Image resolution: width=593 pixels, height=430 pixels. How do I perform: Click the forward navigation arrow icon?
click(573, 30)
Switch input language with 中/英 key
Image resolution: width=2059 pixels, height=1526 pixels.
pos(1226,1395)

▶ WORK TO BE COMPLETED:
The response must restate every entry word for word.

▶ OUTPUT BELOW:
Image resolution: width=593 pixels, height=430 pixels. How do I perform: Click the forward navigation arrow icon?
click(573, 30)
Switch input language with 中/英 key
Image resolution: width=2059 pixels, height=1526 pixels.
pos(1226,1395)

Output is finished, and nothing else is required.